**EXCERPT TO READ:**
# # # #

Norwegian oil rig support vessel capsized off northern Scotland. A coast Guard helicopter and navy divers are trying to find five crewmen missing.
Three people were confirmed dead after Thursday's accident, the coast guard said. Seven other crew members were rescued and were being treated at a hospital in the Shetland Islands.
The Bourbon Dolphin capsized west of the islands, off Scotland's northern tip.
All the crew members were Norwegian. Britain's Press Association news agency reported that a 15-year-old boy, aboard the vessel on a work-experience placing with his father, was among the missing.
The coast guard said the five missing crew members may have been trapped in the hull of the upturned vessel, which was operating at the Transocean Rather rig when it capsized.
Authorities said there was only a slim chance they had survived.
Jim Sinclair, watch manager at Shetland Coastguard, said navy divers were at the scene and preparing to search inside the upturned vessel, but that the search and rescue operation had become a search and recovery operation.

# # # #

**WHAT NEEDS TO BE DONE:**
Pick up the news report on the Bourbon Dolphin capsizing off Shetland after its last sentence and carry it forward.

# # # #

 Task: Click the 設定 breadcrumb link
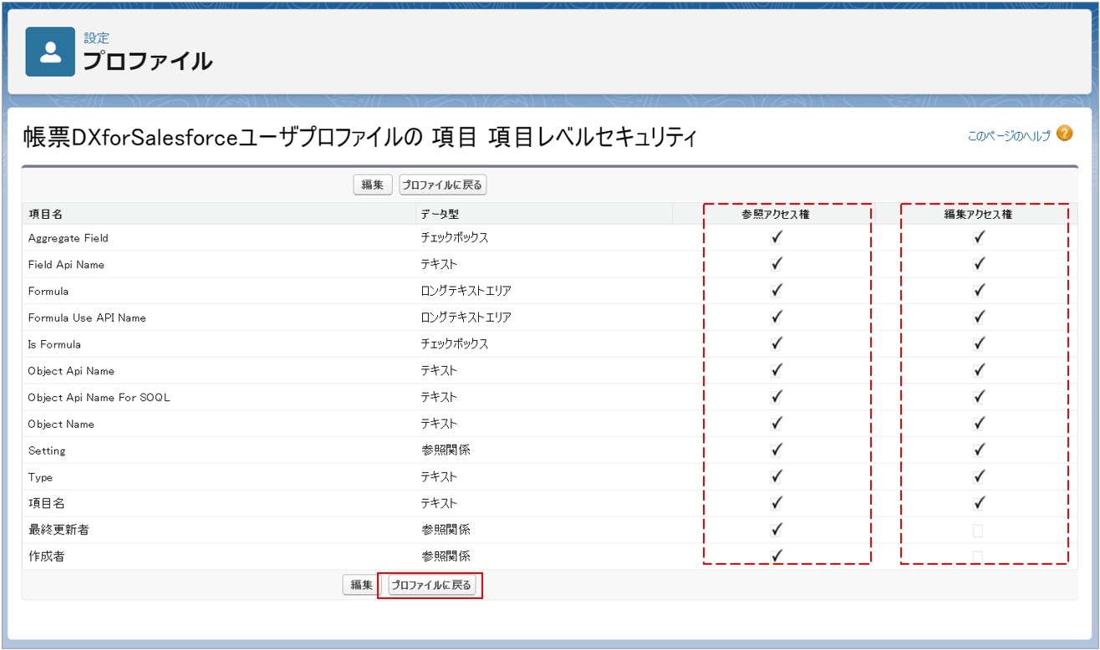pyautogui.click(x=96, y=38)
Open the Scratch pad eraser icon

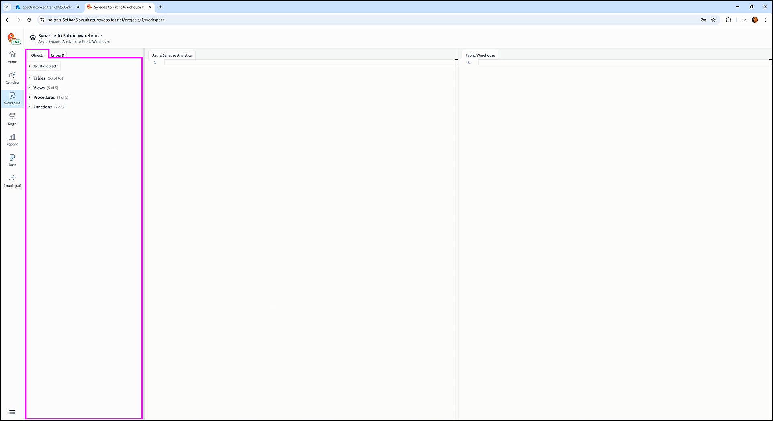pyautogui.click(x=12, y=178)
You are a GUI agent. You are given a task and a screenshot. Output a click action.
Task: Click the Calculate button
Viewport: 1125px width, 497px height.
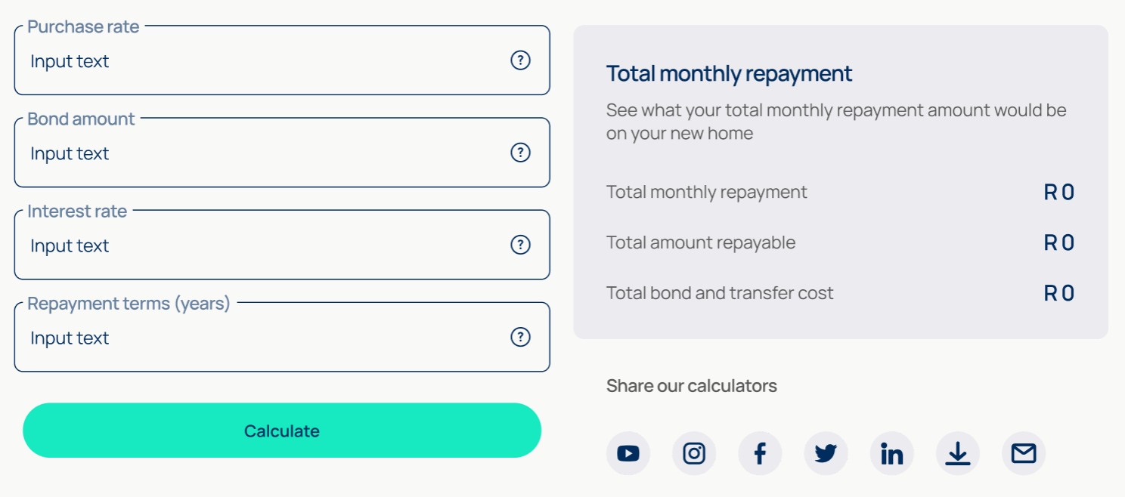pyautogui.click(x=282, y=431)
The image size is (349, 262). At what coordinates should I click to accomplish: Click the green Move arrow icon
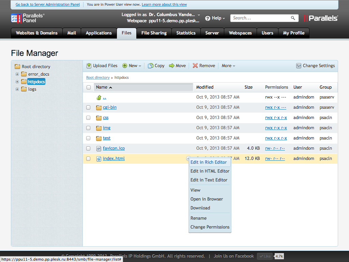(172, 66)
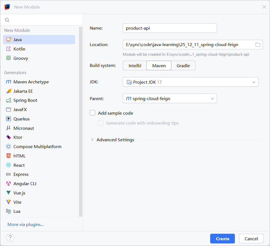Open the Project JDK 17 dropdown
Image resolution: width=270 pixels, height=246 pixels.
(190, 82)
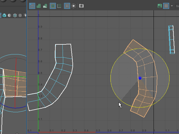Turn on UV distortion shading icon
This screenshot has width=179, height=134.
tap(45, 6)
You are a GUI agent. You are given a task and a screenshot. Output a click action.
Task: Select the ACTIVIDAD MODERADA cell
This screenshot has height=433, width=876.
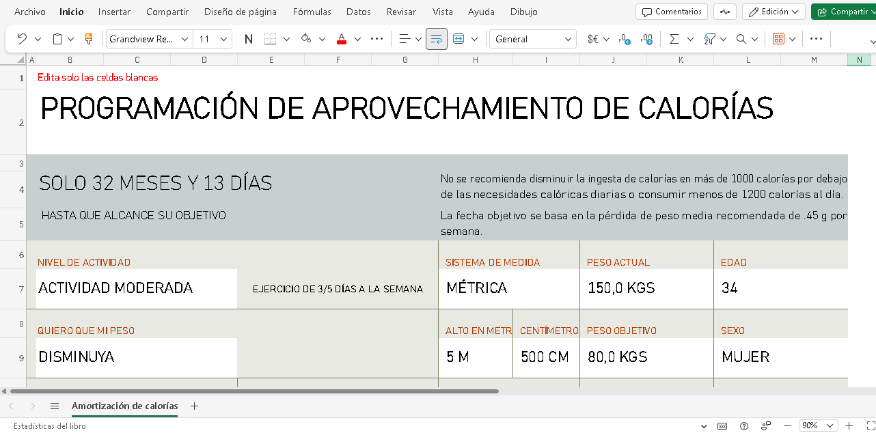coord(136,288)
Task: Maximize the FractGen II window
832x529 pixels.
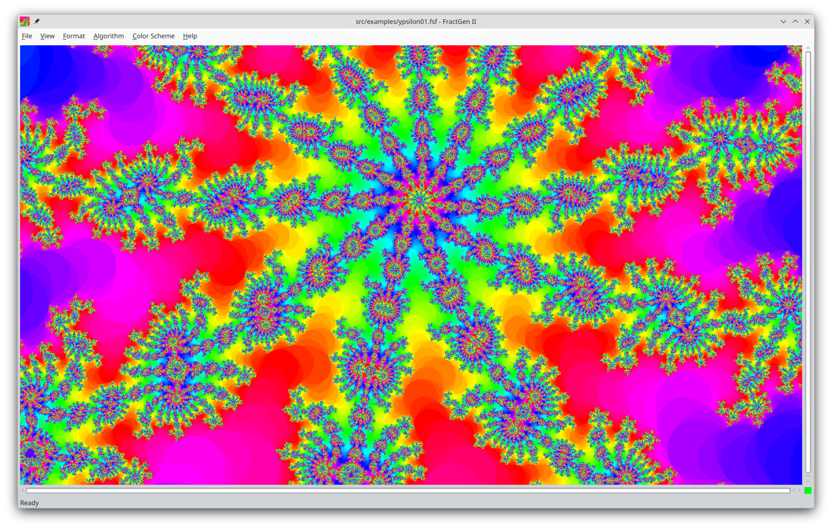Action: point(795,21)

# # # #

**RESPONSE:**
"It's a fairly complex and delicate operation because the vessel, as you'll appreciate, is upside-down and stability is uncertain so you'd want to make sure of your own safety before going under the hull," he said.
The ship capsized at about 5 p.m. (1600GMT) and remained on the surface of the calm ocean in clear weather about 75 nautical miles west of the Shetland islands, coast guard spokesman Mark Clark said.
The cause of the accident was not immediately known.
The ship is owned by Bourbon Offshore Norway AS. After the accident, 72 nonessential staff were evacuated from the oil rig, which is operated for Chevron Corp. by offshore drilling company Transocean.
Bourbon Offshore Norway said it had chartered a plane to take relatives of the crew, along with Norwegian police, company officials and religious ministers, to Shetland on Friday.